> [WHAT IS EXPECTED] For this exercise, restate the records word for word.

[Stored data entries]
##############################
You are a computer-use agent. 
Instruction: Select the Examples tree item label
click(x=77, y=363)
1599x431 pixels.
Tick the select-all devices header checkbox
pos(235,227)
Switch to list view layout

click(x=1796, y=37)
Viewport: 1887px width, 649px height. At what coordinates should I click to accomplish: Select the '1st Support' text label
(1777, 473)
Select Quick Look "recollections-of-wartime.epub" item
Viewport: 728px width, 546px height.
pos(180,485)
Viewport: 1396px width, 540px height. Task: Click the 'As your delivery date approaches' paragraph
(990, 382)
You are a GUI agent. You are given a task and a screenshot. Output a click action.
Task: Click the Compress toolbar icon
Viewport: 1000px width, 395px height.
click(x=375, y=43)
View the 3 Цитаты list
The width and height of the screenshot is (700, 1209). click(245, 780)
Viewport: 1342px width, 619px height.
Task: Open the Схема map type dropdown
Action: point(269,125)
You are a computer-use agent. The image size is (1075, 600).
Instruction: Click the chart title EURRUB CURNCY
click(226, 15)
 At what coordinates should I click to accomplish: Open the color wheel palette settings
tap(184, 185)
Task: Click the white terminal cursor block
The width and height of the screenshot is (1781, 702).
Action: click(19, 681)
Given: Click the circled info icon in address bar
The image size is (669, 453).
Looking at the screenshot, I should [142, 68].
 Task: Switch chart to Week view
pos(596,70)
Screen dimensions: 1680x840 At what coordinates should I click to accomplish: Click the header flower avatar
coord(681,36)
##############################
> [OUTPUT]
You are a computer-use agent. 
Instruction: Select the Examples tree item label
click(x=77, y=363)
1599x431 pixels.
Tick the select-all devices header checkbox
pos(235,227)
Switch to list view layout

click(x=1796, y=37)
Viewport: 1887px width, 649px height. At what coordinates should I click to accomplish: Select the '1st Support' text label
(1777, 473)
Select Quick Look "recollections-of-wartime.epub" item
Viewport: 728px width, 546px height.
pos(180,485)
Viewport: 1396px width, 540px height. Task: Click the 'As your delivery date approaches' paragraph
(990, 382)
You are a GUI agent. You are given a task and a screenshot. Output a click action.
Task: Click the Compress toolbar icon
Viewport: 1000px width, 395px height.
click(x=375, y=43)
View the 3 Цитаты list
The width and height of the screenshot is (700, 1209). click(245, 780)
Viewport: 1342px width, 619px height.
Task: Open the Схема map type dropdown
Action: point(269,125)
You are a computer-use agent. The image size is (1075, 600).
Instruction: Click the chart title EURRUB CURNCY
click(226, 15)
 At what coordinates should I click to accomplish: Open the color wheel palette settings
tap(184, 185)
Task: Click the white terminal cursor block
The width and height of the screenshot is (1781, 702).
Action: click(19, 681)
Given: Click the circled info icon in address bar
The image size is (669, 453).
Looking at the screenshot, I should [142, 68].
 Task: Switch chart to Week view
pos(596,70)
Screen dimensions: 1680x840 At what coordinates should I click to accomplish: Click the header flower avatar
coord(681,36)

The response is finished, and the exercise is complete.